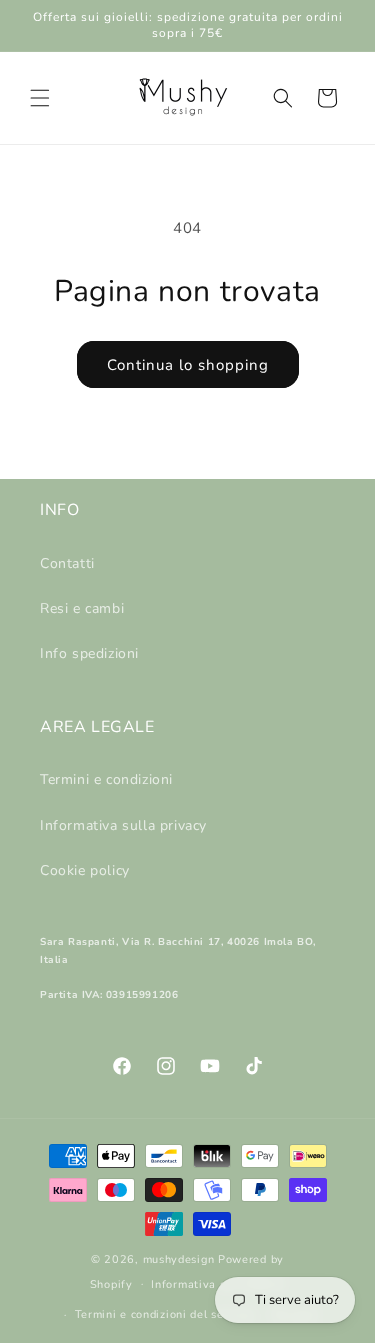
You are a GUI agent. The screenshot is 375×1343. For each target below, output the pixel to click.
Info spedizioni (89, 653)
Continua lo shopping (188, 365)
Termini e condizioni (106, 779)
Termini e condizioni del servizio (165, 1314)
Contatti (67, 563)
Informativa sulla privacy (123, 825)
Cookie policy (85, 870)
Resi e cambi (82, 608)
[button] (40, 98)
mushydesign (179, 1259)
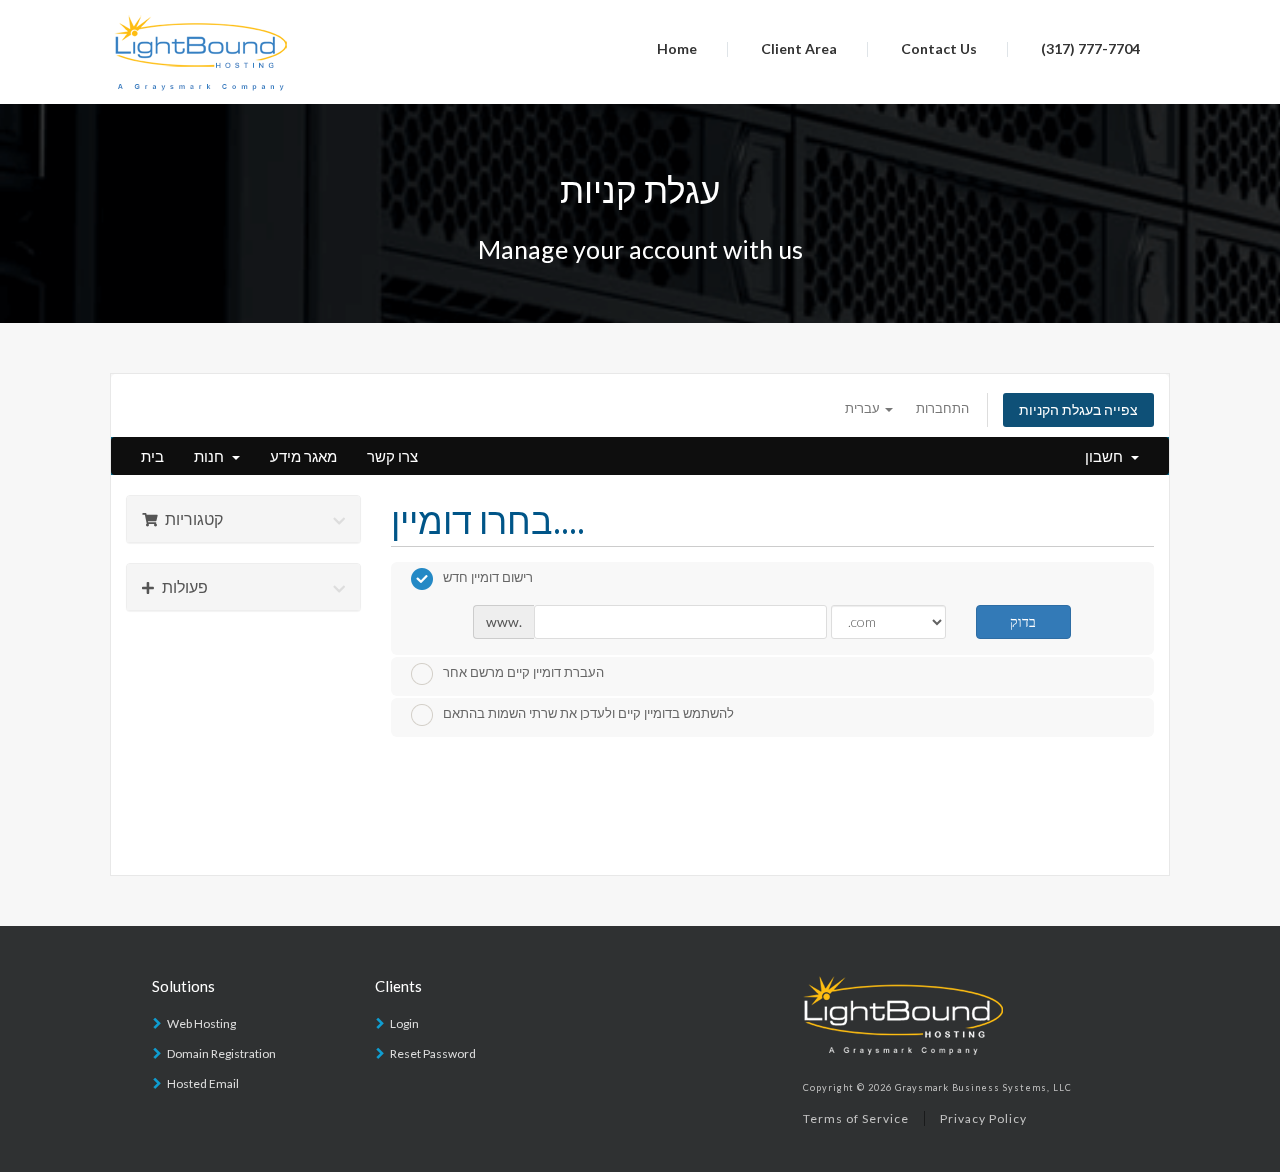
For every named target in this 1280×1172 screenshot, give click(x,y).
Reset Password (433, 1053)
========================================
PROBLEM TO WORK ON :: Keeping both end lines, retype exactly the lines from the first line of the material through the line that contains "Resi e cambi (82, 608)", but not the pictures.

YOUR SOLUTION ::
You are a GUI agent. The screenshot is 375×1343. For each target below, output the pixel to click.
Info spedizioni (89, 653)
Continua lo shopping (188, 365)
Termini e condizioni (106, 779)
Termini e condizioni del servizio (165, 1314)
Contatti (67, 563)
Informativa sulla privacy (123, 825)
Cookie policy (85, 870)
Resi e cambi (82, 608)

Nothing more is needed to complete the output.